Aim of the task:
Please identify each line in the records below that contains the word "agent", and copy those lines out in full.

[Records for locating described items]
+--
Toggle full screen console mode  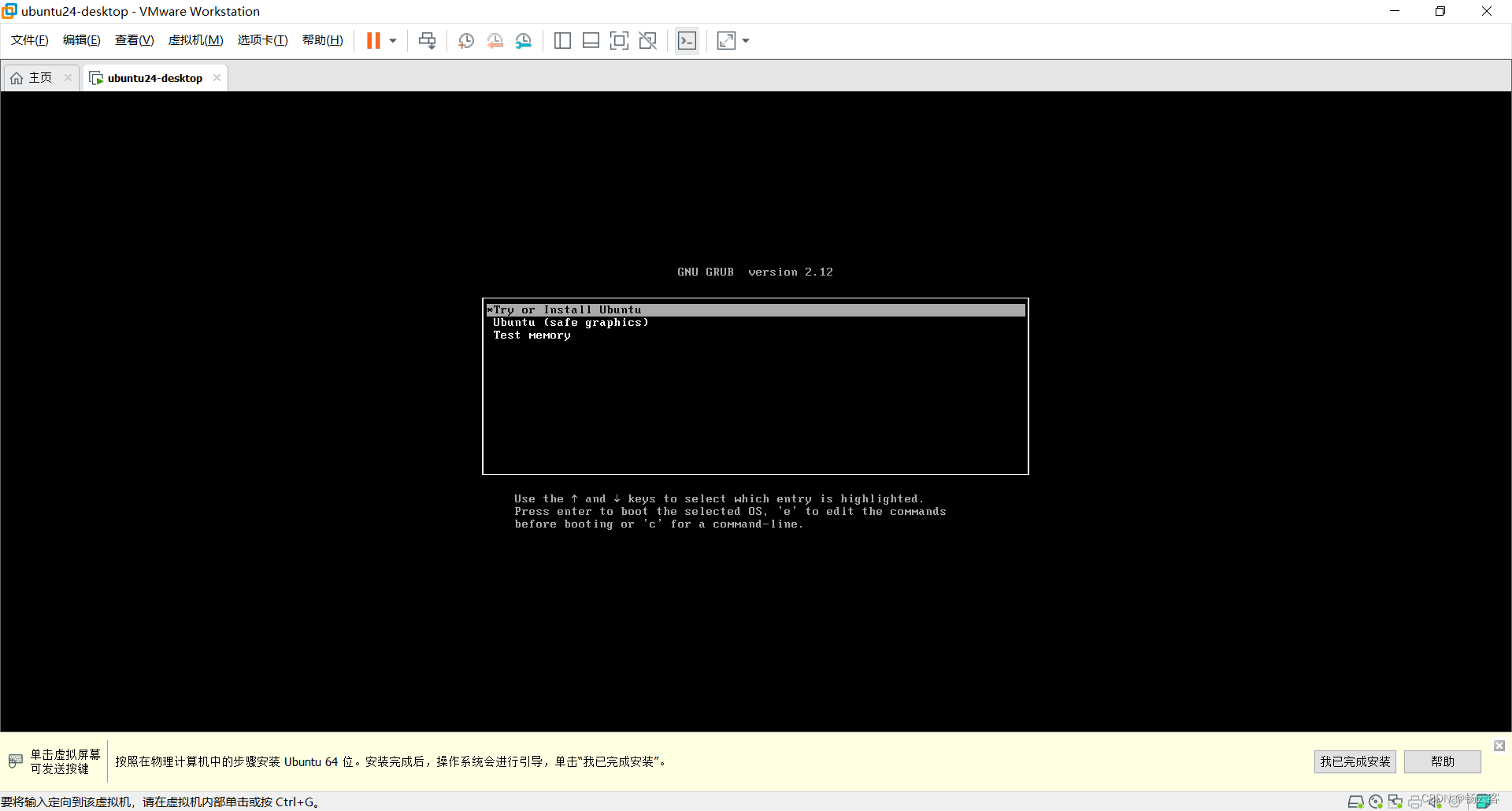click(620, 40)
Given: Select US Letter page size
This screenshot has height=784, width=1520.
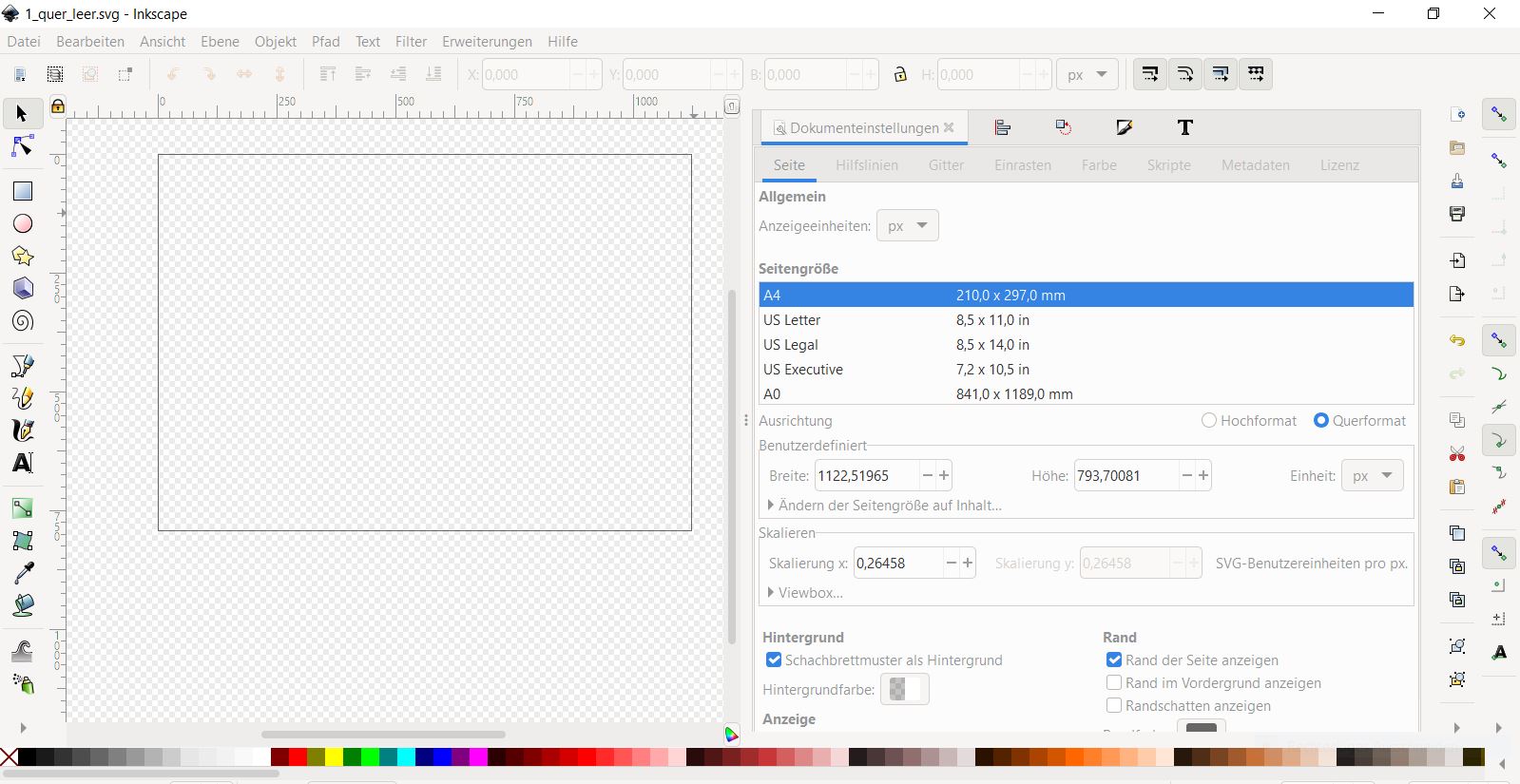Looking at the screenshot, I should click(x=792, y=320).
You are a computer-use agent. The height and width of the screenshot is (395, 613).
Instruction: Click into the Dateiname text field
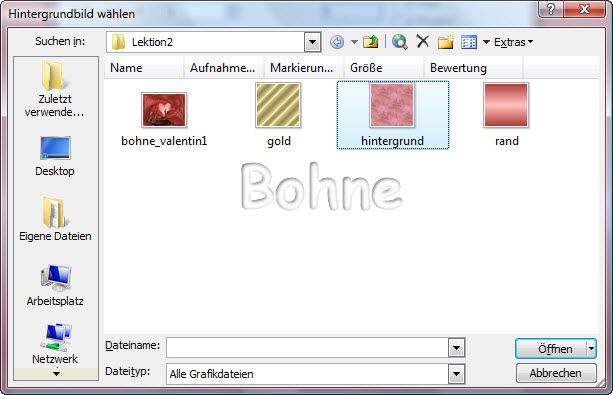point(308,347)
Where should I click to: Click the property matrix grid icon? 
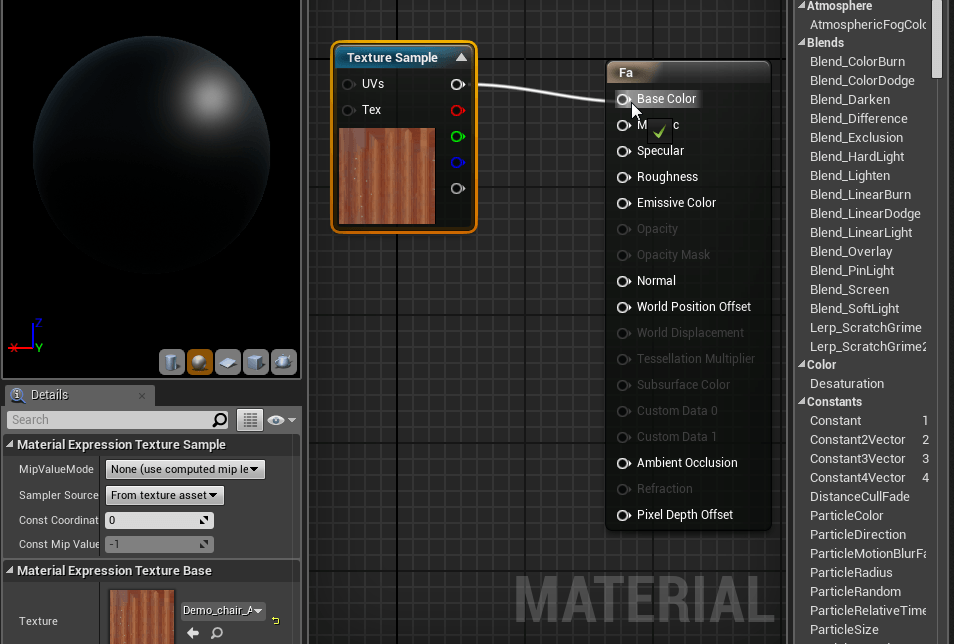coord(250,420)
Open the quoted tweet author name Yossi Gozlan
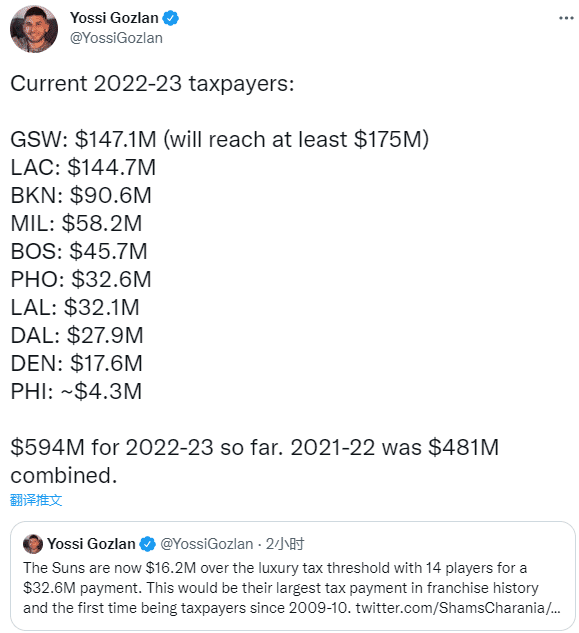 coord(91,544)
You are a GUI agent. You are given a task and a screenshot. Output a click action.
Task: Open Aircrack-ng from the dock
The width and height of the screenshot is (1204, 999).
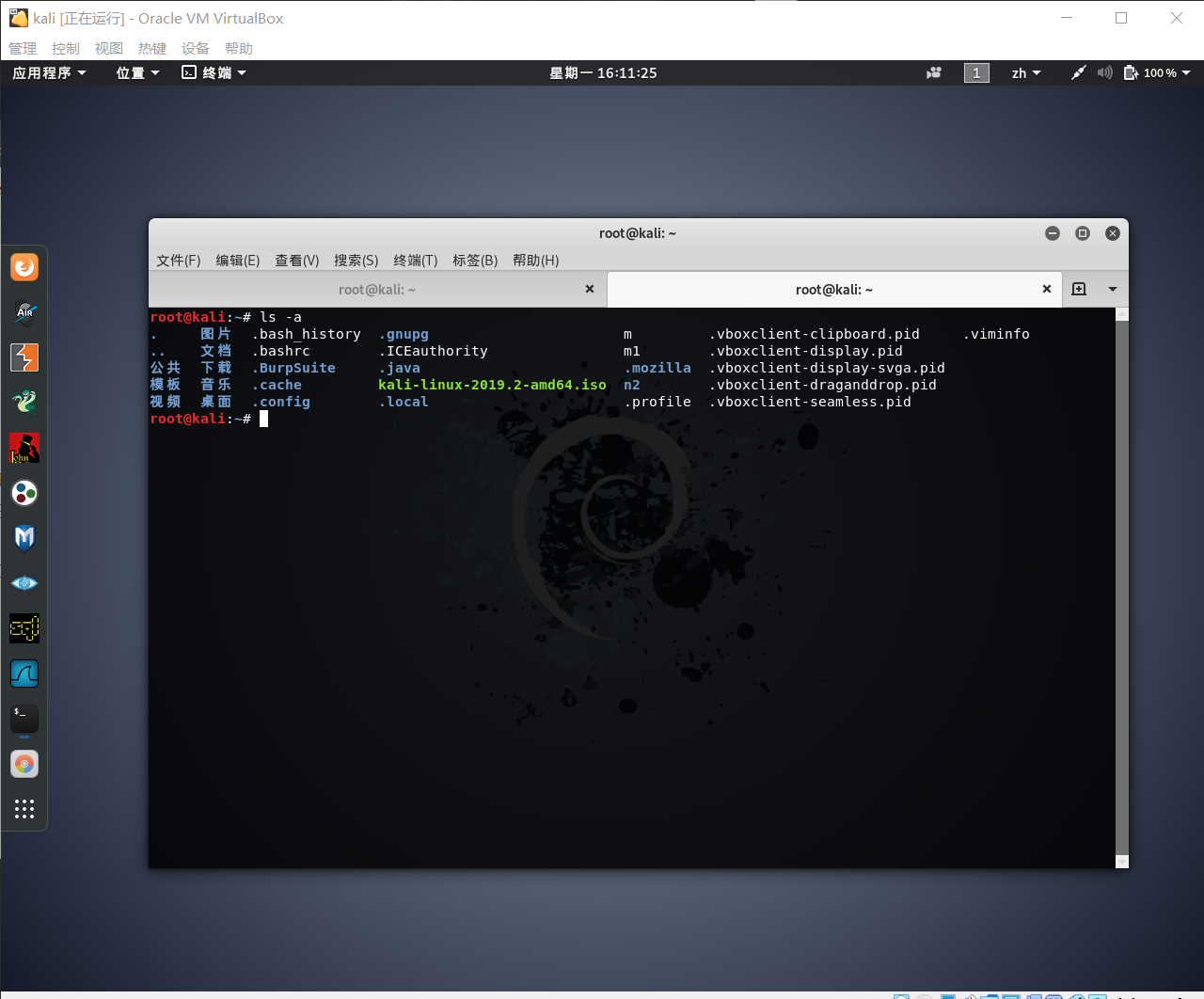pyautogui.click(x=24, y=311)
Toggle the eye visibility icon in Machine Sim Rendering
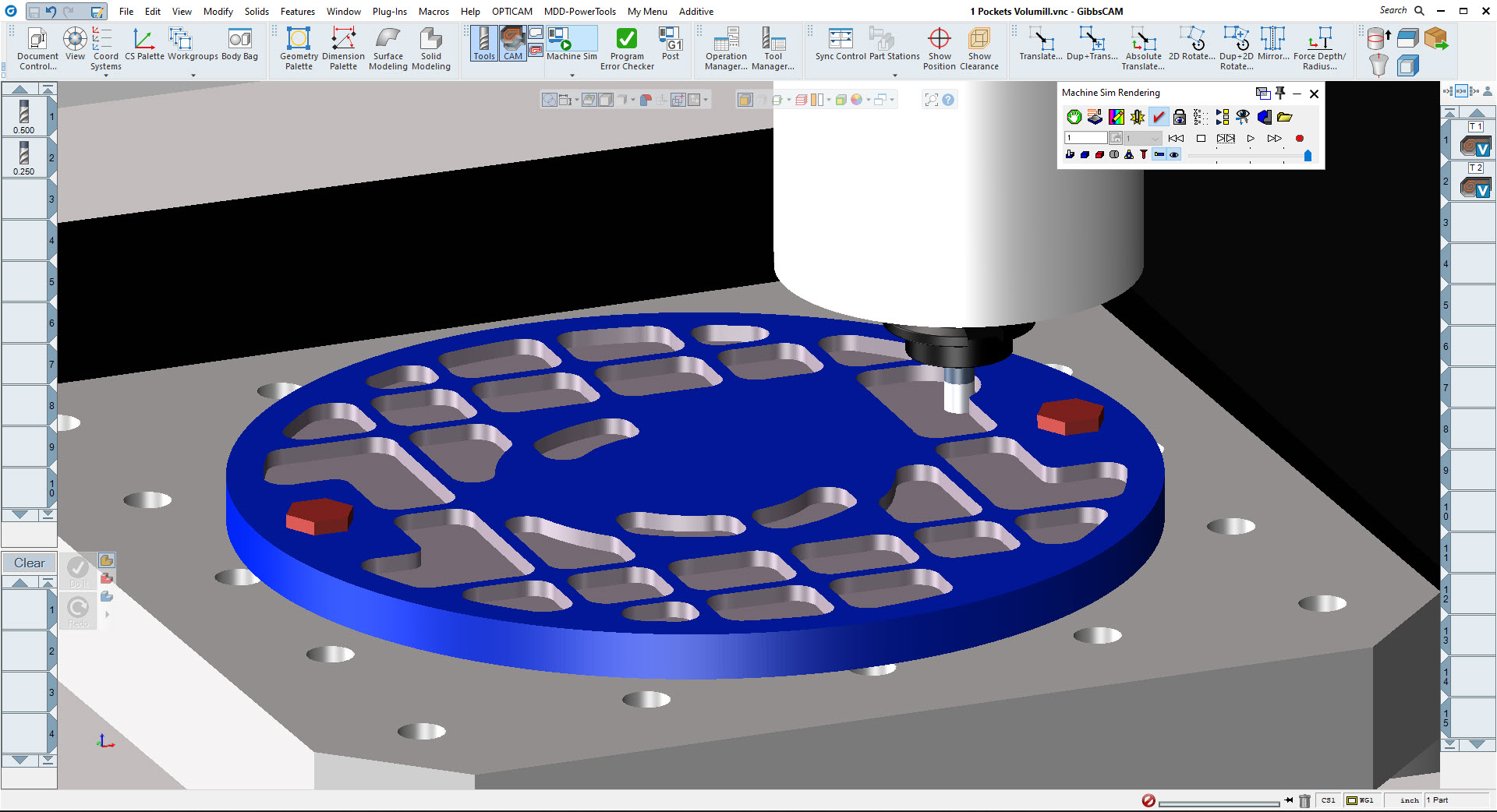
+--
Answer to this exercise:
You are a computer-use agent. The height and width of the screenshot is (395, 613).
You are a GUI agent. You are given a task and a screenshot. Output a click action.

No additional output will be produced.